I am awestruck by those messages. Some of those people I still see in the summer. But, no longer the Africans. Except Bishop Paul Ndahigwa of our Rwanda work, and John Londinyo, our early-on Kiwawa pastor. They both were there at the party.
Others also came whom I didn't get to see: Steve Moore of the "Washington Fellowship." And Dr. Jacobson, heroic missionary doctor in Arusha, Tanzania, and his Lynne. What a sweet thing.
It says to one, "you'd better watch out with your life. You'd better keep time and go straight. Run the race like Paul did, looking to Jesus.

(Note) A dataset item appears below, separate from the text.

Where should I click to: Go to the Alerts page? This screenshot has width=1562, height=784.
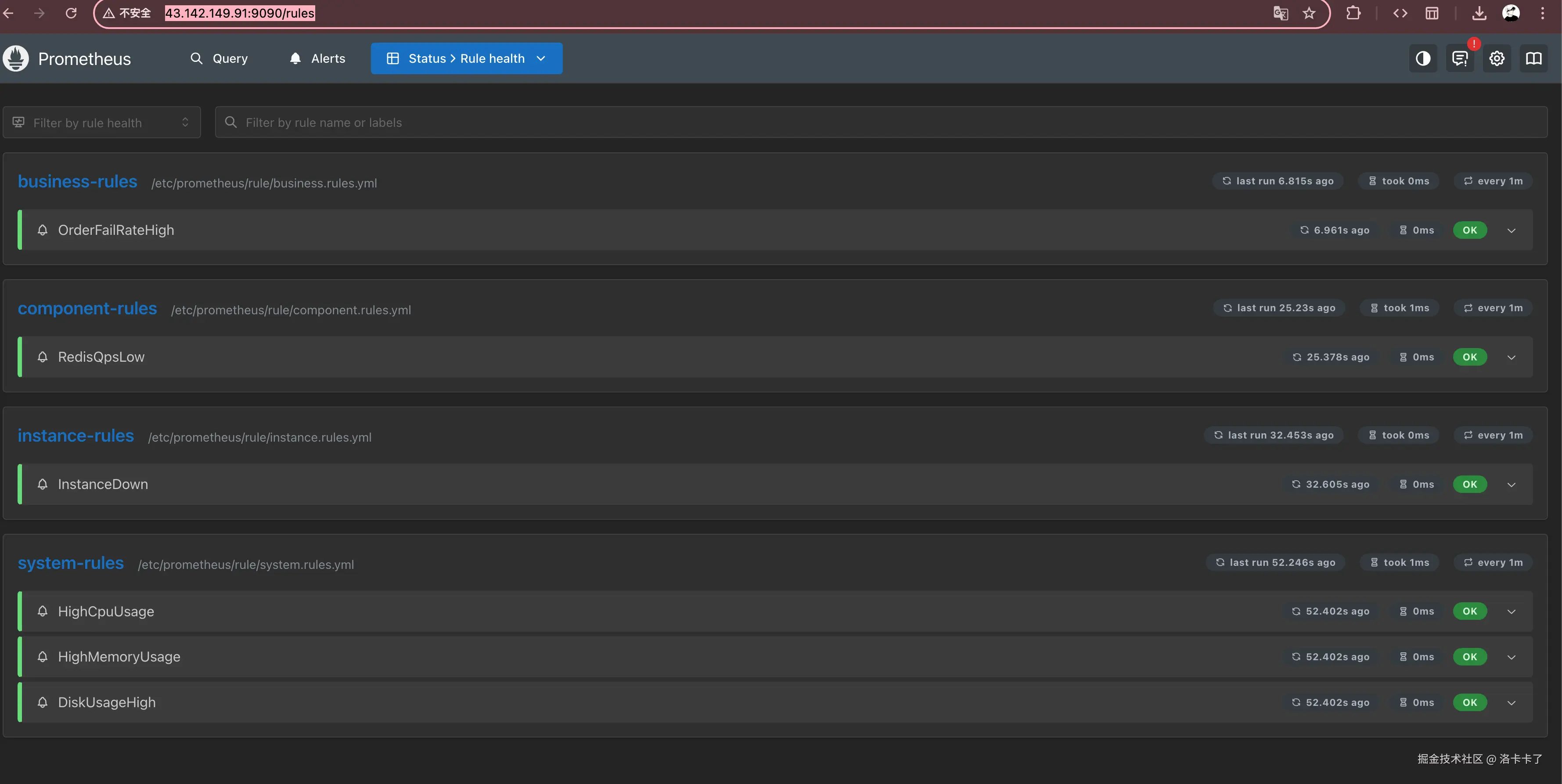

Of course now I can't "run" anywhere. I've climbed all the 47 high peaks of New Hampshire, the most rugged part of the Appalachian Trail from Georgia to Mr. Ketahdin in Maine (twelve more there, and seven in Vermont). But now, because of "respiratory issues" I struggle to climb stairs. I can't easily make hospital or home calls, like the old days.
But, what I can, I do: sit by the fireplace at Covenant Village, and receive old friends, new young friends, and others from along the way - to talk, drink coffee, and pray. And also, do the same at my favorite Starbucks, writing and reading in the back of the store, with a small solo macchiato, waiting for some who've asked to come, and others who just show up. Part of the "Ministry of Presence" God has given me in these late "post-parish" years.
What an honor just to meet my fellow children of God, out there in the world.
I can still stand up and preach each summer at Wonalancet Chapel and Mirror Lake Church in New Hampshire, and on Christmas morning at Colonial Church. Such an honor.
But mostly, it's down to quiet conversation with whomever comes along, and also sitting and listening. Talking with dear grandchildren, and even with my grown, graying children, so precious to Molly and me.
And - a special privilege - to have a website for weekly blogs, and Channel 6 TV programs - all made possible by my friend and fellow traveler and Pilgrim Center colleague, Laury. And, as they come along, helping out, with Molly, in the now much more frequent Pilgrim Center retreats held on 1/2 days, full days, even three days, in Minnesota, and annually in Center Ossipee, New Hampshire.
I am so privileged, and glad for it all. Time, as a friend, with all the dear people. Yay!